But on the morrow all the congregation of the children of Israel murmured against Moshe and against Aharon, saying: “You have killed the people of the Lord.” And it came to pass, when the congregation was assembled against Moshe and against Aharon, that they looked toward the Tent of Meeting; and, behold, the cloud covered it, and the glory of the Lord appeared. And Moshe and Aharon came to the front of the Tent of Meeting.
And the Lord spoke to Moshe, saying: “Get you up from among this congregation, that I may consume them in a moment.” And they fell upon their faces. And Moshe said to Aharon: “Take your fire-pan, and put fire in it from off the altar, and lay incense on it, and carry it quickly to the congregation, and make atonement for them; for there is wrath gone out from the Lord: the plague is begun.” And Aharon took as Moshe spoke, and ran into the midst of the assembly; and, behold, the plague was begun among the people; and he put on the incense and made atonement for the people. And he stood between the dead and the living; and the plague was stopped. Now they that died by the plague were fourteen thousand and seven hundred, besides those that died about the matter of Korach. And Aharon returned to Moshe to the door of the tent of meeting, and the plague was stopped. (Bamidbar 17:6-15)

God's words to Moshe, "Get you up from among this congregation, that I may consume them in a moment," are very similar to God's words to Moshe and Aharon when Korach assembled the entire congregation against them. There too, Moshe and Aharon fell on their faces, but there they asked for time for a solution. Here they don't have the chance to do that before the plague begins.

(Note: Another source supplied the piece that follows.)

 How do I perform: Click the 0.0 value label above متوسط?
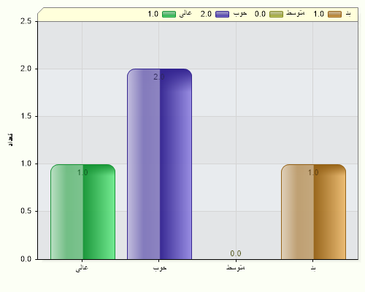tap(236, 253)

This difference teaches us the principle of “there is no punishment without a warning.”
[1] In our case, there was a retroactive connection to the company of Korach and another challenge against Moshe and Aharon after the warning that Moshe had issued to the people regarding the company of Korach. God did not give a second chance, and the plague began immediately. Moshe and Aharon had to find a solution while a strict application of the attribute of justice was already being executed.

It is not clear from the parasha whether or not the brothers had a coordinated solution. It is possible that they had different solutions for the plague that were joined into a single act.

Moshe commanded Aharon to carry incense to the people and make atonement for them, but what Aharon actually did was not necessarily in accordance with the words of Moshe. Aharon ran into the midst of the assembly and stood between the dead and the living. The condition that God had set for the destruction of the congregation was "Get you up from among this congregation." Aharon did the very opposite! He entered into the midst of the congregation and into the heart of the plague, between the dead and the living. "The angel of death," as portrayed by Chazal, could not operate when the person standing against his sword was Aharon, who was supposed to separate himself from the congregation but failed to do so.

It should be noted that in the last three sins of the people, Moshe and Aharon fell upon their faces: at the sin of the spies, with the assembly of Korach the first time, and with the complaint about the deaths of the congregation of Korach here:


And they said one to another: “Let us make a captain, and let us return into Egypt.” Then Moshe and Aharon fell on their faces before all the assembly of the congregation of the children of Israel. (Bamidbar 14:4-5)

“Separate yourselves from among this congregation, that I may consume them in a moment.” And they fell upon their faces, and said: “O God, the God of the spirits of all flesh, shall one man sin, and will You be wroth with all the congregation? (15:21-22)

“Get you up from among this congregation, that I may consume them in a moment.” And they fell upon their faces. And Moshe said to Aharon: “Take your fire-pan, and put fire in it from off the altar, and lay incense on it, and carry it quickly to the congregation, and make atonement for them.” (17:10-11)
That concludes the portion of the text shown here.